Ragnar se sentó a la mesa con una gran copa de vino en la mano.

– ¿Dónde están tus hombres? -preguntó a Cailin.

– No lo sé. Creí que tú les habías encerrado en alguna parte. Si conocían la manera de escapar, estoy enfadada por no haberme llevado con ellos -concluyó, y su tono irritado le convenció más que sus palabras de que decía la verdad.

Ragnar asintió.

– Muy bien. Veo que tus mujeres han vuelto. -Las envié a pasar la noche a un lugar seguro -respondió Cailin con aspereza. -No quiero que nadie viole a las mujeres que están a mi cargo. ¿Dónde está Aelfa? No la he visto en toda la mañana.

– Va a casarse con Haraldo en Lug. Probablemente están en algún lugar desfogándose. Aelfa es una muchacha muy apasionada.

– Tiene la moral de un pájaro -observó Cailin.

– Sí, así es -coincidió Ragnar con una risotada. -He advertido a Haraldo que será mala esposa para él, pero está decidido a poseerla, ¿y qué puedo hacer yo? Mi hermano ha dado su permiso para que se casen.
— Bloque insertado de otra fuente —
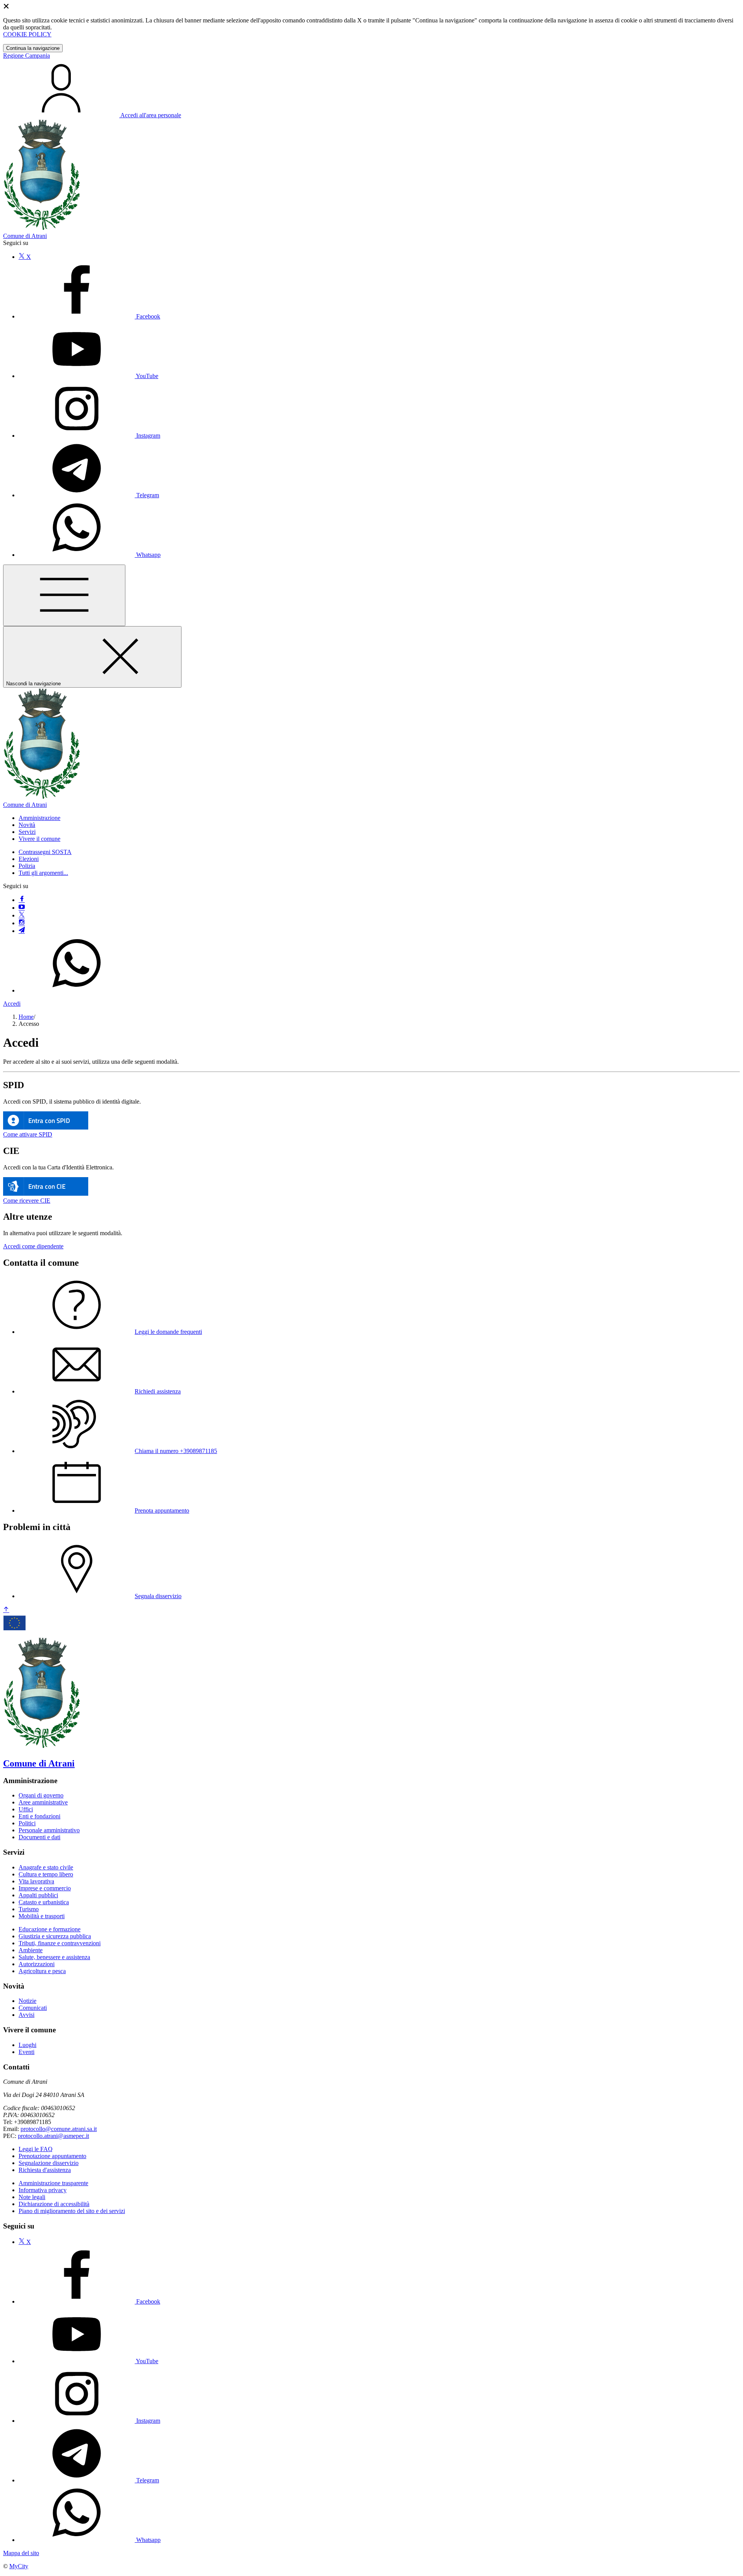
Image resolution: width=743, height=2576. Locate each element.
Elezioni (29, 859)
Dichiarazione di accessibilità (54, 2204)
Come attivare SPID (27, 1134)
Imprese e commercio (45, 1888)
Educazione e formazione (49, 1929)
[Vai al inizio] (6, 1610)
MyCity (18, 2566)
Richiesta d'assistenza (45, 2170)
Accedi (12, 1003)
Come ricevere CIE (26, 1200)
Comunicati (33, 2007)
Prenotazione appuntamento (52, 2156)
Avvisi (26, 2014)
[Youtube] (22, 907)
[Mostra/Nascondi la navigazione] (64, 595)
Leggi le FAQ (36, 2149)
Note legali (32, 2197)
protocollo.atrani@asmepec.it (53, 2136)
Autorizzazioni (37, 1964)
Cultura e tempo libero (46, 1874)
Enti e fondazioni (39, 1816)
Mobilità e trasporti (42, 1916)
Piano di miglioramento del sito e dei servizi (72, 2211)
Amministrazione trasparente (53, 2183)
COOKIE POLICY (27, 34)
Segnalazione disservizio (49, 2163)
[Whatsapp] (77, 990)
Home (26, 1016)
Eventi (26, 2052)
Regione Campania (26, 55)
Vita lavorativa (36, 1881)
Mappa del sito (21, 2553)
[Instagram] (22, 923)
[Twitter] (22, 915)
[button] (39, 818)
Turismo (29, 1909)
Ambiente (31, 1950)
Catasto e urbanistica (44, 1902)
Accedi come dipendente (33, 1246)
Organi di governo (41, 1795)
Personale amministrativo (49, 1830)
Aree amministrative (43, 1802)
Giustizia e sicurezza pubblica (55, 1936)
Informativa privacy (43, 2190)
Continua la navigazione (33, 48)
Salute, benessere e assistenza (54, 1957)
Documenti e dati (39, 1837)
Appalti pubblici (38, 1895)
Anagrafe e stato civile (46, 1867)
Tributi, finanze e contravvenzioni (60, 1943)
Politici (27, 1823)
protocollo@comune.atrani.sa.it (59, 2129)
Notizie (27, 2000)
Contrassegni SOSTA (45, 852)
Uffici (26, 1809)
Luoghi (27, 2045)
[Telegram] (22, 931)
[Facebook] (22, 900)
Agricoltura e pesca (42, 1971)
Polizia (27, 866)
El resto del día transcurrió más lentamente que nunca. Cuando empezó a ponerse el sol. Cailin vio con satisfacción que las mujeres habían vuelto a desaparecer. Y ella se apresuró a subir a la buhardilla antes de que Ragnar pudiera encontrarla. Tenía los senos a punto de explotar y la leche ya empezaba a empaparle la ropa. Recogió la escalerilla, cerró y puso los clavos en la trampilla. Arrastró los baúles como la noche anterior y suspiró, aliviada. Se desvistió, cogió la palangana y exprimió la leche que tanto dolor le provocaba. ¿Dónde estaba Wulf? Si no llegaba pronto su leche acabaría por secarse. Entonces tendría que entregar su precioso Royse a otra mujer para que lo amamantara.